How do I manually plot the frequency response of a bandpass Butterworth filter in MATLAB without freqz function?

I have code like below that applies a bandpass filter onto a signal. I am quite a noob at DSP and I want to understand what is going on behind the scenes before I proceed.

To do this, I want to know how to plot the frequency response of the filter without using freqz.

[b, a] = butter(order, [flo fhi]);
filtered_signal = filter(b, a, unfiltered_signal)

Given the outputs [b, a] how would I do this? This seems like it would be a simple task, but I'm having a hard time finding what I need in the documentation or online.

I'd also like to understand how to do this as quickly as possible, e.g. using an fft or other fast algorithm.

Answer

We know that in general transfer function of a filter is given by:

$$H(z)=\dfrac{\sum_{k=0}^{M}b_kz^{-k}}{\sum_{k=0}^{N}a_kz^{-k}} $$

Now substitute $z=e^{j\omega}$ to evaluate the transfer function on the unit circle:

$$H(e^{j\omega})=\dfrac{\sum_{k=0}^{M}b_ke^{-j\omega k}}{\sum_{k=0}^{N}a_ke^{-j\omega k}} $$

Thus this becomes only a problem of polynomial evaluation at a given $\omega$. Here are the steps:

• Create a vector of angular frequencies $\omega = [0, \ldots,\pi]$ for the first half of spectrum (no need to go up to $2\pi$) and save it in w.


• Pre-compute exponent $e^{-j\omega}$ at all of them and store it in variable ze.



• Use the polyval function to calculate the values of numerator and denominator by calling: polyval(b, ze), divide them and store in H. Because we are interested in amplitude, then take the absolute value of the result.


• Convert to dB scale by using: $H_{dB}=20\log_{10} H $ - in this case $1$ is the reference value.
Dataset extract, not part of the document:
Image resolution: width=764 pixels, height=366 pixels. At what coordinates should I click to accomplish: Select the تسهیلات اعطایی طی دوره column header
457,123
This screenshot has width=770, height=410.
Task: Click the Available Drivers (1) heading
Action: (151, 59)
Putting all of that in code:

%% Filter definition
a = [1 -0.5 -0.25]; % Some filter with lot's of static gain
b = [1 3 2];

%% My freqz calculation
N = 1024; % Number of points to evaluate at

upp = pi; % Evaluate only up to fs/2
% Create the vector of angular frequencies at one more point.
% After that remove the last element (Nyquist frequency)
w = linspace(0, pi, N+1); 
w(end) = [];
ze = exp(-1j*w); % Pre-compute exponent
H = polyval(b, ze)./polyval(a, ze); % Evaluate transfer function and take the amplitude
Ha = abs(H);
Hdb  = 20*log10(Ha); % Convert to dB scale
wn   = w/pi;

% Plot and set axis limits
xlim = ([0 1]);
plot(wn, Hdb)
grid on

%% MATLAB freqz
figure
freqz(b,a)

Original output of freqz:

And the output of my script:

And quick comparison in linear scale - looks great!

[h_f, w_f] = freqz(b,a);
figure
xlim = ([0 1]);
plot(w, Ha) % mine
grid on
hold on

plot(w_f, abs(h_f), '--r') % MATLAB
legend({'my freqz','MATLAB freqz'})

Now you can rewrite it into some function and add few conditions to make it more useful.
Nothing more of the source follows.